如果客户端在尝试使用 Kerberos 验证进行连接时出现错误：

症状	常用解决办法
[不支持 Kerberos 登录] 错误，并且 LogFile 内包含消息 [未能装载库 Kerberos GSS-API]	确保客户端计算机上已安装了 Kerberos 客户端，包括 GSS-API 库。 LogFile 所指定的文件列出尝试装载的库的名称。检查库名是否正确，如有必要可使用 Kerberos 连接参数指定正确的库名。确保库路径（在 Windows 上为 %PATH%）中包含所有支持库的目录。

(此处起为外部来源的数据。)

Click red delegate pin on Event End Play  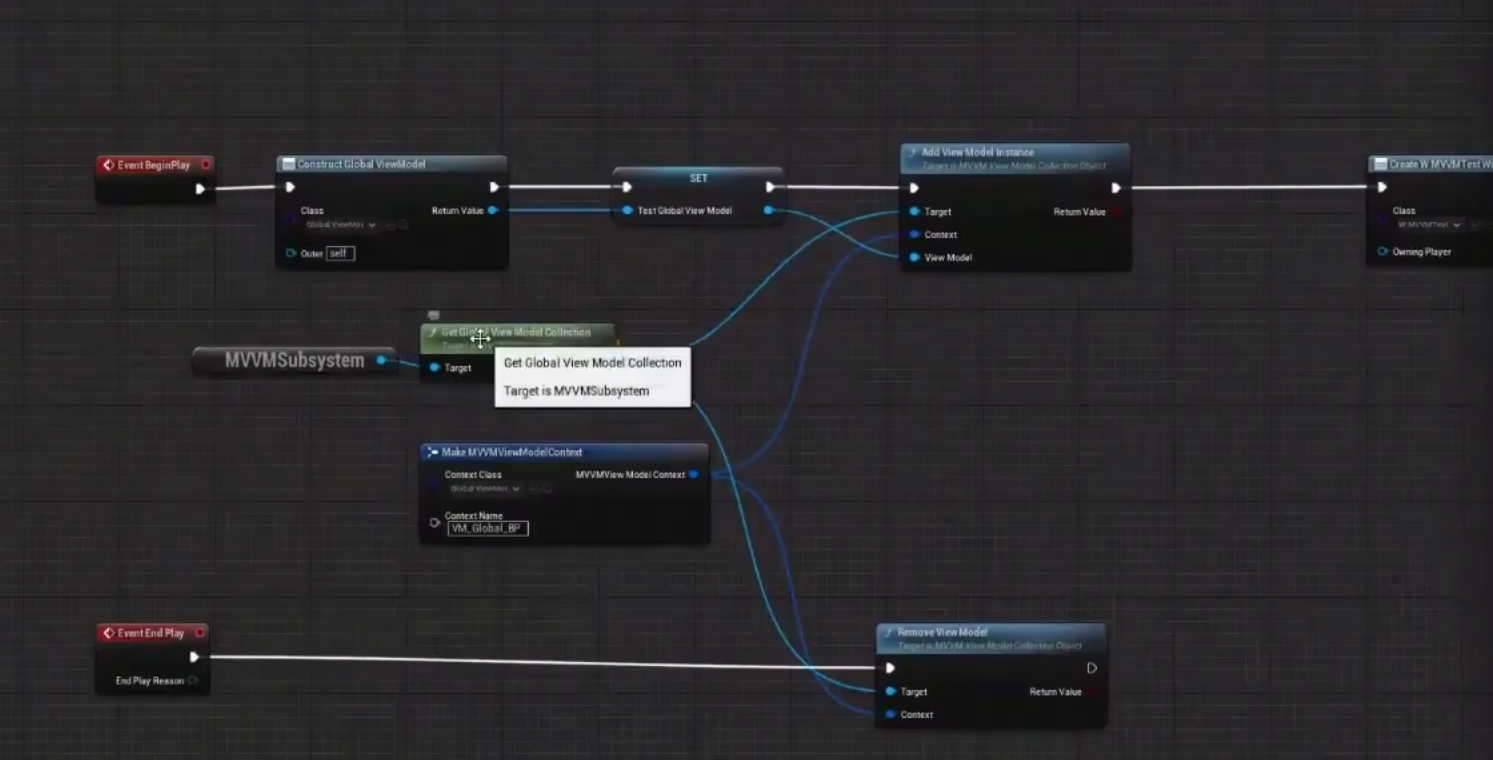tap(200, 633)
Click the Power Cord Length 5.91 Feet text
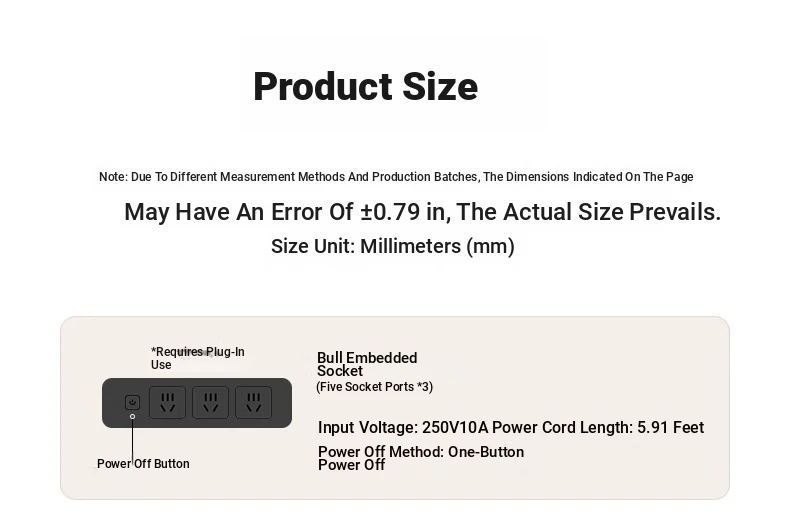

如果 LogFile 输出显示 GSS-API 库缺少入口点，则该库不是受支持的第 5 版本 Kerberos GSS-API 库。
[不支持 Kerberos 登录] 错误	确保数据库服务器已经通过指定一个或多个 -krb、-kl 或 -kr 服务器选项启用了 Kerberos 登录。确保客户端和服务器平台上的 SQL Anywhere 均支持 Kerberos 登录。
[Kerberos 登录失败] 错误	确保用户已经登录到 Kerberos 且拥有尚未过期的有效票据授予票据。确保将客户端计算机和服务器计算机的时间同步到相差不到 5 分钟。
[login_mode 设置不容许登录模式 'Kerberos'] 错误	login_mode 选项的公共或临时公共数据库选项设置中必须包含值 Kerberos 以允许 Kerberos 登录。
[登录 ID 'client-Kerberos-principal' 未被映射到任何数据库用户 ID]	必须使用 GRANT KERBEROS LOGIN 语句将 Kerberos 主体映射到一个数据库用户 ID。注意，必须将包括域在内的完整客户端主体提供给 GRANT KERBEROS LOGIN 语句，只在实例或域内有差异的主体将被区分对待。或者，如果希望所有尚未明确映射的有效 Kerberos 主体能建立连接，可使用 GRANT CONNECT 创建一个带密码的 Guest 数据库用户 ID。